-- Texto de estudio --

■ ■ ■

El libro contiene varias otras ideas reveladoras y es tan ameno como cualquier otro de conversaciones con un artista de genio. Existen, dice por ejemplo Parra, dos tipos de poesía: la “ontológica”, que tiene que ver con el Ser, y la “lógica”, que tiene que ver con el Logos, y si bien la tradición occidental ha privilegiado la segunda, es la primera la importante. Un poema como “Soliloquio del individuo”, en este sentido, no sería en primer lugar un evento de lenguaje, sino una sonda lanzada hacia lo más profundo de la realidad moderna.
Otra idea reveladora: la antipoesía no es poesía personal, sino poesía social o pública, porque aspira a ser expresión de la voz de la tribu, pero también de su conciencia y sus problemas, como la crisis ecológica o la amenaza de la supervivencia del ser humano en el planeta, que sería, según Parra, el “archiproblema” de nuestro tiempo y el único del que debiese ocuparse un poeta. Por esta época, habría que recordar, la antipoesía ya se había transformado en “ecopoesía”, por lo que no es raro que este tema vuelva varias veces en el libro. La definición de Parra del ecologismo, por otra parte, es hermosa y dan ganas de suscribirla: “Un movimiento socioeconómico basado en la idea de armonía de la especie con su medio, que lucha por una vida lúdica, creativa, igualitaria, pluralista, libre de explotación y basada en la comunicación y colaboración de las personas”.

■ ■ ■

-- Conjunto de datos --
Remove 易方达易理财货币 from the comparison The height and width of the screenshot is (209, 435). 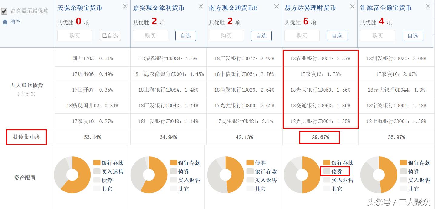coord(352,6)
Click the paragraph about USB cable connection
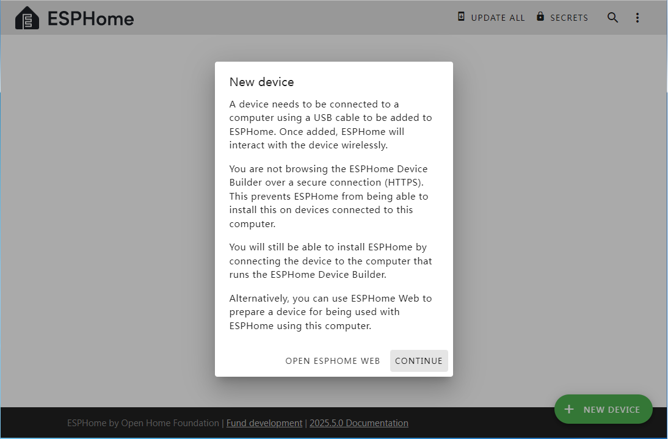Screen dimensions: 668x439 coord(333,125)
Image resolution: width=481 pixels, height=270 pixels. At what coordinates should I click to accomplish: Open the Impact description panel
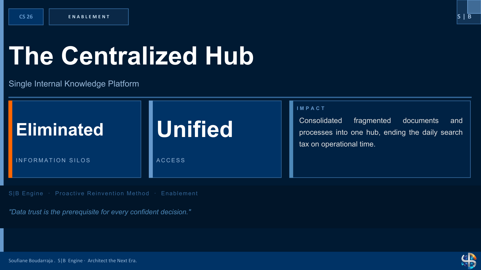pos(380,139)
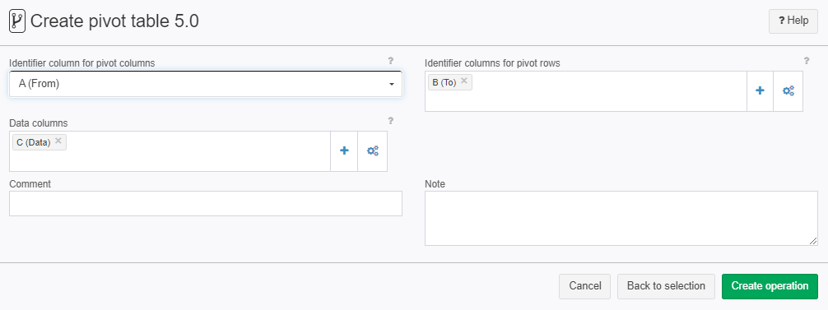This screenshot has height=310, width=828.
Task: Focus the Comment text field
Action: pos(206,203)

■ ■ ■

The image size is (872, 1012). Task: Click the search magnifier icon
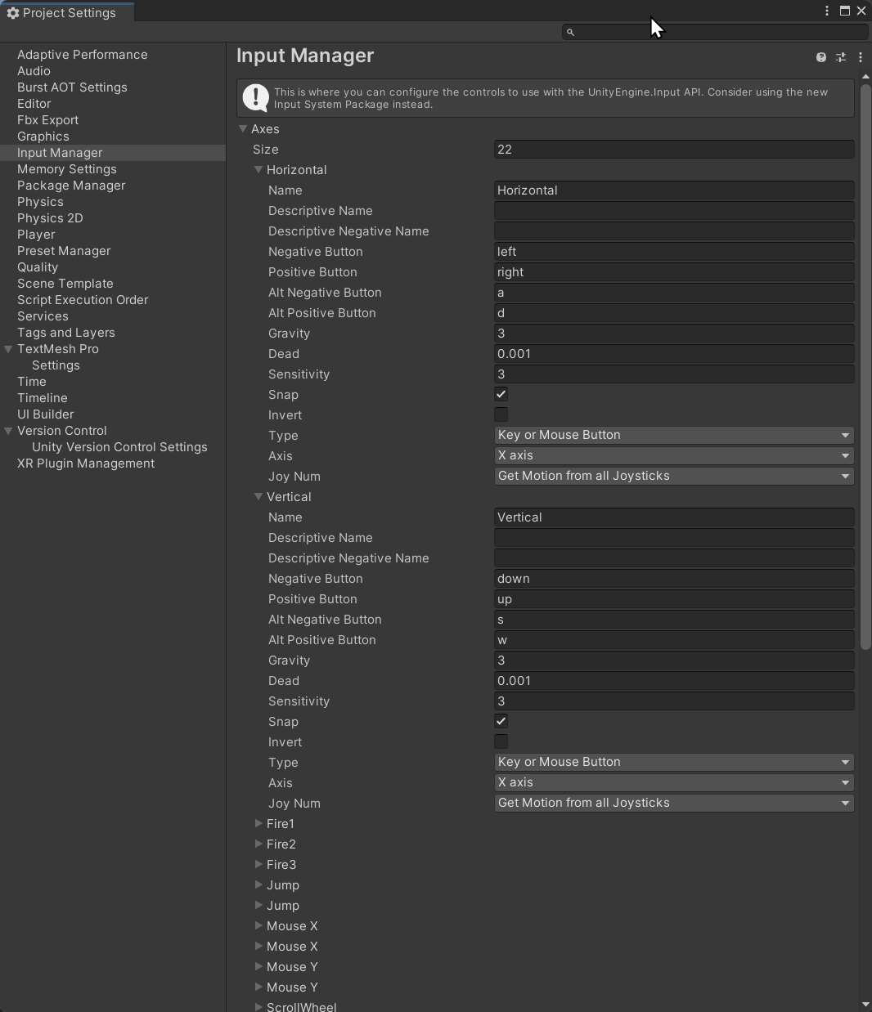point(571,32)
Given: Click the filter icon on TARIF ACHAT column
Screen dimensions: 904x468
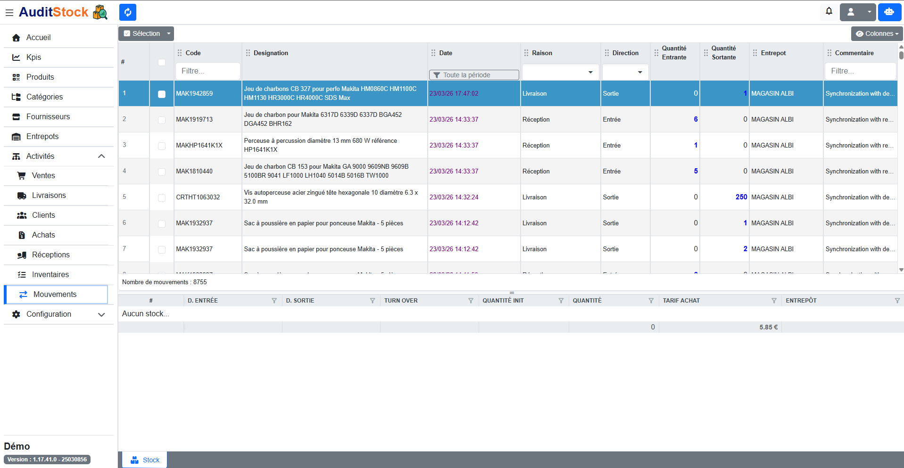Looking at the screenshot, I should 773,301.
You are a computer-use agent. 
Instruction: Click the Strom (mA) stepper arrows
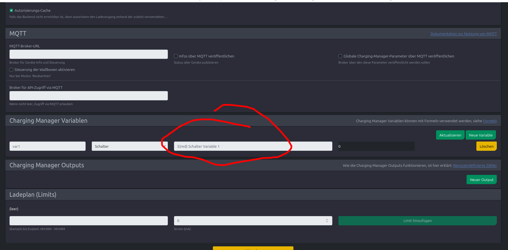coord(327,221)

■ ■ ■

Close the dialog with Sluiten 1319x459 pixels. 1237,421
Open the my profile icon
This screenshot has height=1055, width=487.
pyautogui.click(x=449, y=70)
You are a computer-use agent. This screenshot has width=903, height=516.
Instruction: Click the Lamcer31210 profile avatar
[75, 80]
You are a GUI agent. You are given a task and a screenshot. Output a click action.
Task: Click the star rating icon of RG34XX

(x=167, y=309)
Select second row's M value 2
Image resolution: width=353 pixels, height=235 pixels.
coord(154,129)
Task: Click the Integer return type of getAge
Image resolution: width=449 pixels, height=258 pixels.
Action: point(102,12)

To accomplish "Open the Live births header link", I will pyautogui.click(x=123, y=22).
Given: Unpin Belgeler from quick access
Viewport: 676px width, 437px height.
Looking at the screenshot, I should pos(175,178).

■ ■ ■

-- Sobre la tarea --
¿Puedes transcribir, del texto sobre la antipoesía, el fragmento que va desde «El libro contiene» hasta «la realidad moderna.», ambos incluidos? El listado proviene de una fuente distinta.

-- Resultado del ejercicio --
El libro contiene varias otras ideas reveladoras y es tan ameno como cualquier otro de conversaciones con un artista de genio. Existen, dice por ejemplo Parra, dos tipos de poesía: la “ontológica”, que tiene que ver con el Ser, y la “lógica”, que tiene que ver con el Logos, y si bien la tradición occidental ha privilegiado la segunda, es la primera la importante. Un poema como “Soliloquio del individuo”, en este sentido, no sería en primer lugar un evento de lenguaje, sino una sonda lanzada hacia lo más profundo de la realidad moderna.